Overview

Olaparib Maintenance Monotherapy in Patients With BRCA Mutated Ovarian Cancer Following First Line Platinum Based Chemotherapy.

Status:
Active, not recruiting
Trial end date:
2024-01-01
Target enrollment:
0
Participant gender:
Female
Summary
Olaparib Monotherapy in Patients with BRCA Mutated Ovarian Cancer following First Line Platinum Based Chemotherapy.
Phase:
Phase 3
Accepts Healthy Volunteers?
No
Details
Lead Sponsor:
AstraZeneca
Collaborators:
GOG Foundation
Gynecologic Oncology Group (GOG)
Merck Sharp & Dohme Corp.
Myriad Genetic Laboratories, Inc.
Treatments:
Olaparib
Polystyrene sulfonic acid
Criteria
Inclusion Criteria:

- Female patients with newly diagnosed, histologically confirmed, high risk advanced
(FIGO stage III - IV) BRCA mutated high grade serous or high grade endometrioid
ovarian cancer, primary peritoneal cancer and / or fallopian - tube cancer who have
completed first line platinum based chemotherapy (intravenous or intraperitoneal).

- Stage III patients must have had one attempt at optimal debulking surgery (upfront or
interval debulking). Stage IV patients must have had either a biopsy and/or upfront or
interval debulking surgery.

- Documented mutation in BRCA1 or BRCA2 that is predicted to be deleterious or suspected
deleterious (known or predicted to be detrimental/lead to loss of function).

- Patients who have completed first line platinum (e.g. carboplatin or cisplatin),
containing therapy (intravenous or intraperitoneal) prior to randomisation:

- Patients must have, in the opinion of the investigator, clinical complete response or
partial response and have no clinical evidence of disease progression on the post
treatment scan or rising CA-125 level, following completion of this chemotherapy
course. Patients with stable disease on the post-treatment scan at completion of first
line platinum-containing therapy are not eligible for the study.
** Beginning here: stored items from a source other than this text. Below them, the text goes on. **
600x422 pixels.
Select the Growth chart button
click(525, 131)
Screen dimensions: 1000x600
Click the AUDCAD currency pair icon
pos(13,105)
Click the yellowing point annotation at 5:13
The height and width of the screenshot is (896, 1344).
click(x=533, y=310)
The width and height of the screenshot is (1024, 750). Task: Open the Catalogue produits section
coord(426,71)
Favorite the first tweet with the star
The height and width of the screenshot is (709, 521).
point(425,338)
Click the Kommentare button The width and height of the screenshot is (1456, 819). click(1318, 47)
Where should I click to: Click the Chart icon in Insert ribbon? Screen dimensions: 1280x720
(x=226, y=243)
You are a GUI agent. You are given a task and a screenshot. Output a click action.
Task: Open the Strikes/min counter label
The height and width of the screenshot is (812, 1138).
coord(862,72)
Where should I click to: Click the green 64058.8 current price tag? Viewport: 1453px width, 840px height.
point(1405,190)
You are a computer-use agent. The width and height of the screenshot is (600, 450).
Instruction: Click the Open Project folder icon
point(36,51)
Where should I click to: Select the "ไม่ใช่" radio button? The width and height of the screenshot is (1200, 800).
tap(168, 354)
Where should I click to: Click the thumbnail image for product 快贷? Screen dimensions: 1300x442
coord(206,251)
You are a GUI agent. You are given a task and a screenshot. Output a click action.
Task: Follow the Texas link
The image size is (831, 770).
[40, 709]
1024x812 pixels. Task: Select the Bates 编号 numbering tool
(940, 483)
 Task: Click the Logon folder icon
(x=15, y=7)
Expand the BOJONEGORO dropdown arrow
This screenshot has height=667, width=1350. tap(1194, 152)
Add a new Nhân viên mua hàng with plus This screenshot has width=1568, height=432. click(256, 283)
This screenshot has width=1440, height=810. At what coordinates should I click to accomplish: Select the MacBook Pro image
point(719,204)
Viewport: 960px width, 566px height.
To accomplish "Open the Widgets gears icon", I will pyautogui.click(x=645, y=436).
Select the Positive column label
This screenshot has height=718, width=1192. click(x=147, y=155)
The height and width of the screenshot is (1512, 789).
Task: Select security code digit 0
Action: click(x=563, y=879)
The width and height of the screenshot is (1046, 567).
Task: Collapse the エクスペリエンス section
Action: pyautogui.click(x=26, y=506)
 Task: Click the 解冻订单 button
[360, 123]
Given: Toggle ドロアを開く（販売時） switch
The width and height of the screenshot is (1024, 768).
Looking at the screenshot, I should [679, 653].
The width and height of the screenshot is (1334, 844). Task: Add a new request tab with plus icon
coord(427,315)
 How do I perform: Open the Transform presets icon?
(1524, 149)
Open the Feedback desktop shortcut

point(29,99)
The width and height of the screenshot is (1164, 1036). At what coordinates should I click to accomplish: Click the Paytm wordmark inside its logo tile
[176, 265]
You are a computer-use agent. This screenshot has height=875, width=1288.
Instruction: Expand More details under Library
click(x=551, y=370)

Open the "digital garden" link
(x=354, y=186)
- Patients must be randomized within 8 weeks of their last dose of chemotherapy

Exclusion Criteria:

- BRCA1 and/or BRCA2 mutations that are considered to be non detrimental (e.g. "Variants
of uncertain clinical significance" or "Variant of unknown significance" or "Variant,
favor polymorphism" or "benign polymorphism" etc).

- Patients with early stage disease (FIGO Stage I, IIA, IIB or IIC)

- Stable disease or progressive disease on the post-treatment scan or clinical evidence
of progression at the end of the patient's first line chemotherapy treatment.

- Patients where more than one debulking surgery has been performed before randomisation
to the study. (Patients who, at the time of diagnosis, are deemed to be unresectable
and undergo only a biopsy or oophorectomy but then go on to receive chemotherapy and
interval debulking surgery are eligible).

- Patients who have previously been diagnosed and treated for earlier stage ovarian,
fallopian tube or primary peritoneal cancer.

- Patients who have previously received chemotherapy for any abdominal or pelvic tumour,
including treatment for prior diagnosis at an earlier stage for their ovarian,
fallopian tube or primary peritoneal cancer. (Patients who have received prior
adjuvant chemotherapy for localised breast cancer may be eligible, provided that it
was completed more than three years prior to registration, and that the patient
remains free of recurrent or metastatic disease).

- Patients with synchronous primary endometrial cancer unless both of the following
criteria are met: 1) stage <2 2) less than 60 years old at the time of diagnosis of
endometrial cancer with stage IA or IB grade 1 or 2, or stage IA grade 3 endometrioid
adenocarcinoma OR ≥ 60 years old at the time of diagnosis of endometrial cancer with
Stage IA grade 1 or 2 endometrioid adenocarcinoma. Patients with serous or clear cell
adenocarcinoma or carcinosarcoma of the endometrium are not eligible.